The charts above are from a G0 X0.4 F2000 command, using otherwise default settings in the simulator example.

holgin commented 3 years ago

I just wanted to say that I'm happy that this is being worked on and it's good to hear that my initial observations were correct!

descipher commented 3 years ago

Definitely concur with your findings, the issue I see is the first step has already occurred in pulse_phase_isr however block_phase_isr has not calculated the initial_rate interval value on entry so the interval is incorrect for the next step. We need to calculate the interval for step 1 of the block

e.g.

      if (step_events_completed == 1)  // Calculate initial_rate interval timer value
        acceleration_time = calc_timer_interval(current_block->initial_rate, &steps_per_isr);

image

I still see more issues in the output. The deceleration in this capture is not right, checking further.

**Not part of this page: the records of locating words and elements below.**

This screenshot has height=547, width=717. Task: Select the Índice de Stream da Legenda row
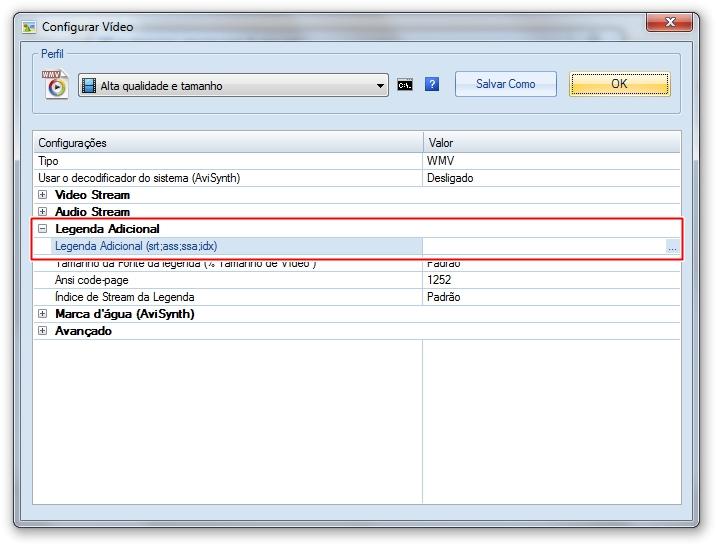coord(228,297)
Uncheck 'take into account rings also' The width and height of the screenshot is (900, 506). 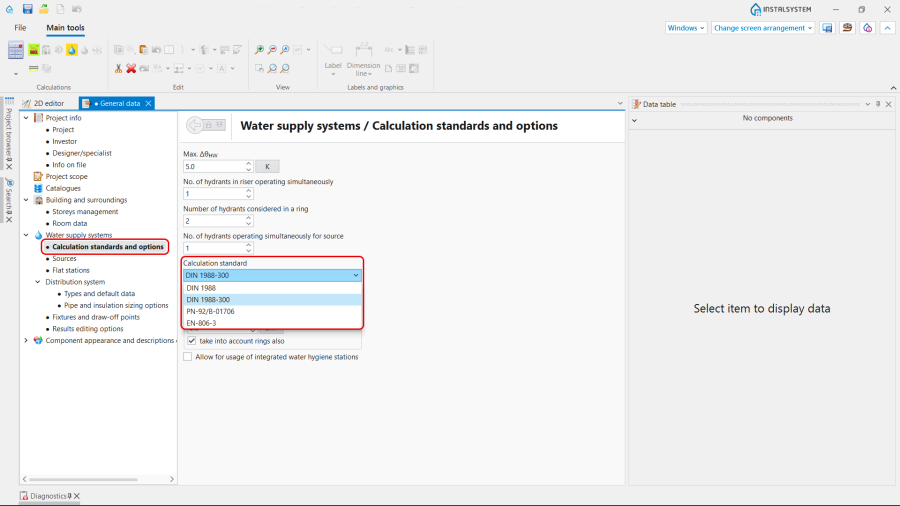[192, 341]
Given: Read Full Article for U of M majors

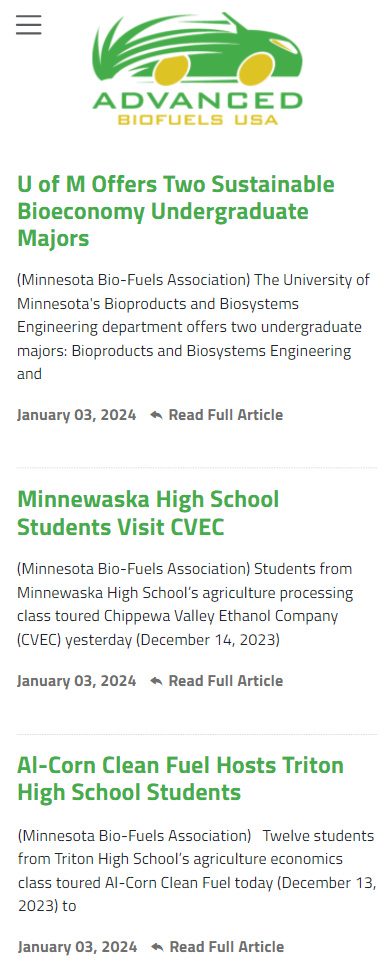Looking at the screenshot, I should 225,415.
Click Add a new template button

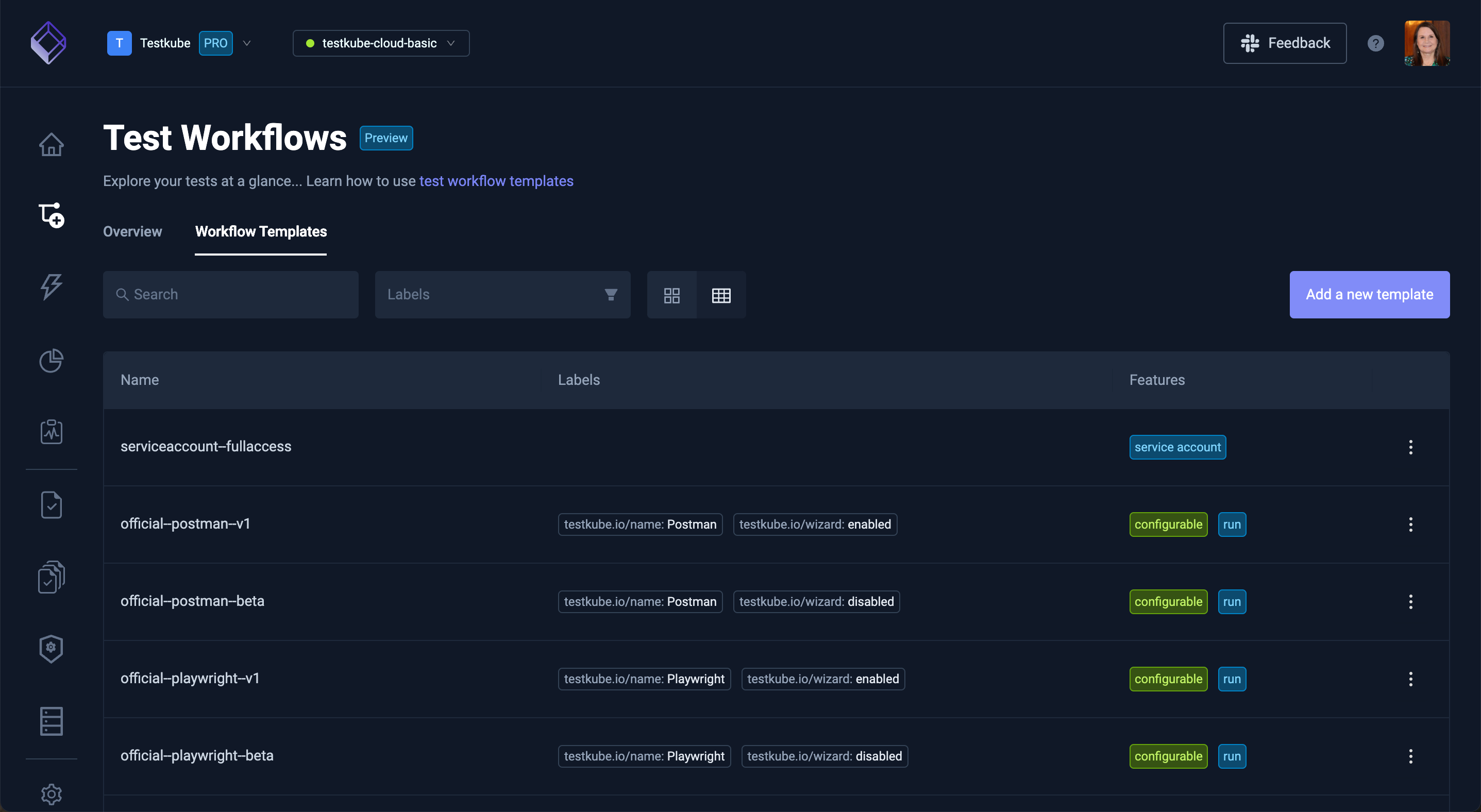point(1370,294)
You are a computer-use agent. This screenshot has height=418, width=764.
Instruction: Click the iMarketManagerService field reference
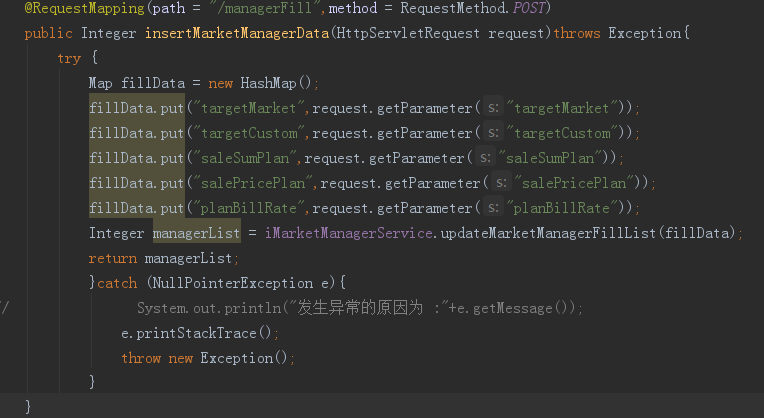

descipher commented 3 years ago

I have improved the accel to decel scaling. More testing required and there are some additional quirks to address. This is only one target HAL, others need to be examined to validate the various CPU timer configurations behave consistently. image

G0F4000X1 = 80 Steps = 1mm accel = 40 Steps, decel = 39 Steps

sjasonsmith commented 2 years ago

Just a quick update for anyone watching this. @descipher and I have been working together on this and sharing ideas. We have a few ongoing experiments which show promise. There is a lot of intricacy in these bits of code so progress is slow.

So far we have only explored fixing trapezoidal acceleration. Additional work will be needed to apply similar changes to S-Curve.

thinkyhead commented 2 years ago

That initial 120 now labeled as MINIMAL_STEP_RATE has been in Marlin for a very long time, so I'm not surprised if it became obsolete along the way and is now just a vestigial thing. It is so old that its original purpose is just about lost to obscurity.

descipher commented 2 years ago

That initial 120 now labeled as MINIMAL_STEP_RATE has been in Marlin for a very long time, so I'm not surprised if it became obsolete along the way and is now just a vestigial thing. It is so old that its original purpose is just about lost to obscurity.

Based on my tests if the step rate value is too small issues will surface, such as the timer continuously overflows or the accel formulas fail with 0.

thinkyhead commented 1 year ago

Is this issue still relevant to the latest code?

descipher commented 1 year ago

Unfortunately I think it is, will verify this weekend and update.

sjasonsmith commented 1 year ago

This might have been fixed with some linear advance rework last year? Was that @tombrazier?

tombrazier commented 1 year ago

Yes, I think I did fix it without realising this issue had already been raised. I certainly remember seeing it when using the simulator. Looking back, I think it was probably commit https://github.com/MarlinFirmware/Marlin/pull/24533/commits/aaf7d0e9012f0caab23568b301ba150298cf1f98 in PR #24533. I'd have to look at the code again to understand why that fixed it, though.

descipher commented 1 year ago

image

This is fixed, confirmed with LA.

sjasonsmith commented 1 year ago

Thanks for double-checking @descipher. I’ll close it out!

github-actions[bot] commented 1 year ago

This issue has been automatically locked since there has not been any recent activity after it was closed. Please open a new issue for related bugs.